The mechanism of carcinogenesis in parathyroid tissues of MEN1 patients is unknown but recent study about expression of micro RNA in parathyroid tissues of MEN1 suggested that miR-1301 and miR-664 in these patients involved both formation of hyperparathyroidism and suppression of parathyroid carcinogenesis by targeting RB1 and CDC73/HRPT2 [22]. Therefore dysregulation of these microRNA or de novo mutation of the target genes in parathyroid tissues of MEN1 patients can be involved in carcinogenesis. Further studies may reveal new tumor markers or methods evaluate the risk of carcinogenesis in MEN1 patients in future.

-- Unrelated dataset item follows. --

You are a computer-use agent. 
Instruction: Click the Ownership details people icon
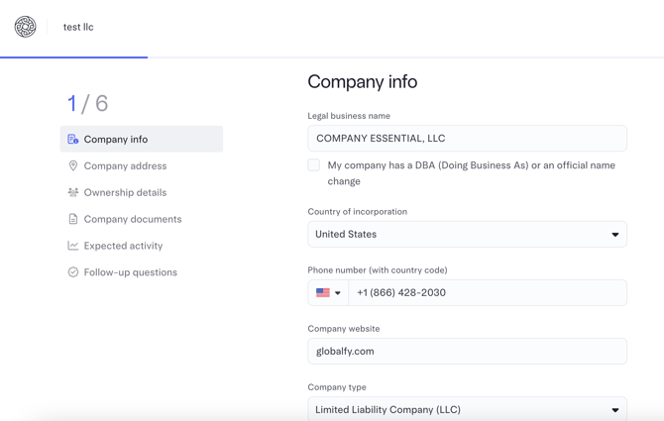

It is difficult but important to become aware of PC in MEN1 patients prior to surgery in order to avoid incomplete resection.

Conclusion

Although MEN1-associated PC is very rare, it should be evaluated as one of the differential diagnostic candidates in cases of MEN1-associated PHPT. Since presurgical diagnosis is challenging, surgeons must take care to examine the surgical findings to treat patients appropriately.

Standard Abbreviations

Ca, Calcium; CDC73, Cell Division Cycle 73 gene; CT, Computed tomography; HRPT2, Hyperparathyroidism 2 gene; i-PTH, intact-PTH; MEN1, Multiple endocrine neoplasia 1; MRI, Magnetic resonance imaging; PA, Parathyroid adenoma; PC, Parathyroid cancer; PCT, Pancreatic tumor; PH, Parathyroid hyperplasia; PHPT, Primary hyperparathyroidism; PIT, Pituitary tumor; RB1, Retinoblastoma 1 gene

Ethics Approval and Consent to Participate

Not applicable.

Consent for Publication

Written informed consent was obtained from the patient for publication of this case report and any accompanying images.

Disclosure

The authors declare no conflict of interest associated with this manuscript.

Contributions

YO participated in the surgery and drafted the manuscript, KH and MT participated in the surgery, KH and EN performed the surgery, OI diagnosed the patient clinically, YN made the pathological diagnosis, and TO made the final approval of the manuscript.

Acknowledgements

We wish to thank Mr. Y. Hasegawa of the Department of Surgical Pathology for his excellent technical assistance in immunohistochemistry.